International from 6 April 2015: ascertaining chargeable and unchargeable foreign securities income - from 6 April 2015: non-resident employees and split years
ITEPA03/S41H(8) provides that, where an individual is not resident in the UK in a tax year which falls within a relevant period and the duties of the employment are carried out wholly outside the UK in that year, then any securities income accruing during that part of the relevant period is treated as unchargeable foreign securities income and so is not chargeable to tax as employment income.
It should be noted that “not resident in the United Kingdom” has the meaning attached to it for UK tax purposes; a person who is resident in the UK and at the same time treaty non-resident would not fall within section 41H(8).
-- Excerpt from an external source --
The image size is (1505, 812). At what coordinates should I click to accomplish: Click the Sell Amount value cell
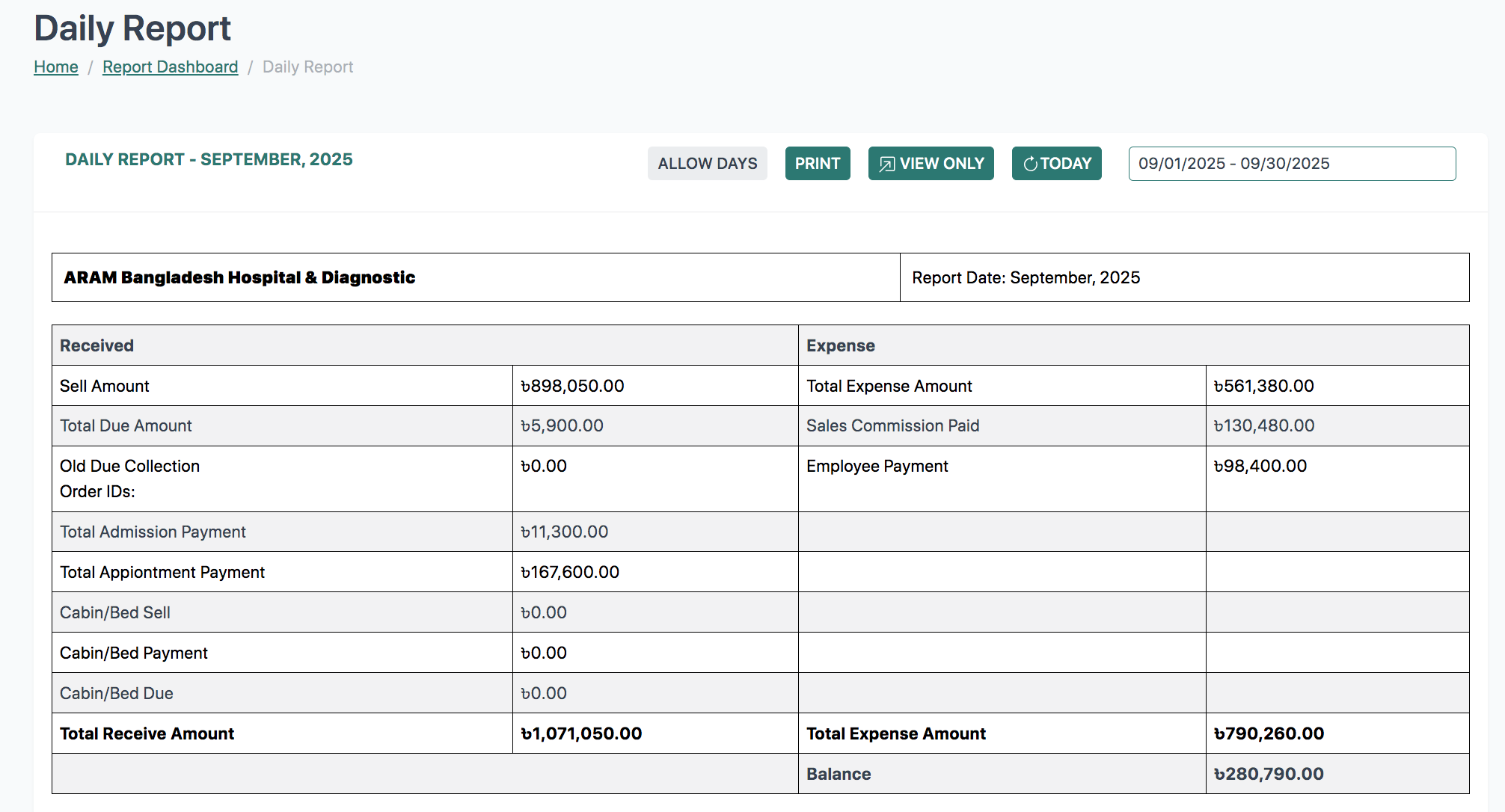point(572,386)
For a general discussion of split year treatment, Extra Statutory Concession A11 and its replacement by legislation in Schedule 45 of Finance Act 2013, see HMRC’s Guidance Note on the Statutory Residence Test - RDR3 (website)$http://www.hmrc.gov.uk/international/rdr3.pdf.
Finance Act 2013 gave legislative effect to Extra-Statutory Concession A11, so that, where an individual qualifies for split-year treatment by falling within one of the Cases in Part 3 of Schedule 45, in the overseas part of that tax year, he or she is taxed as if a non-resident.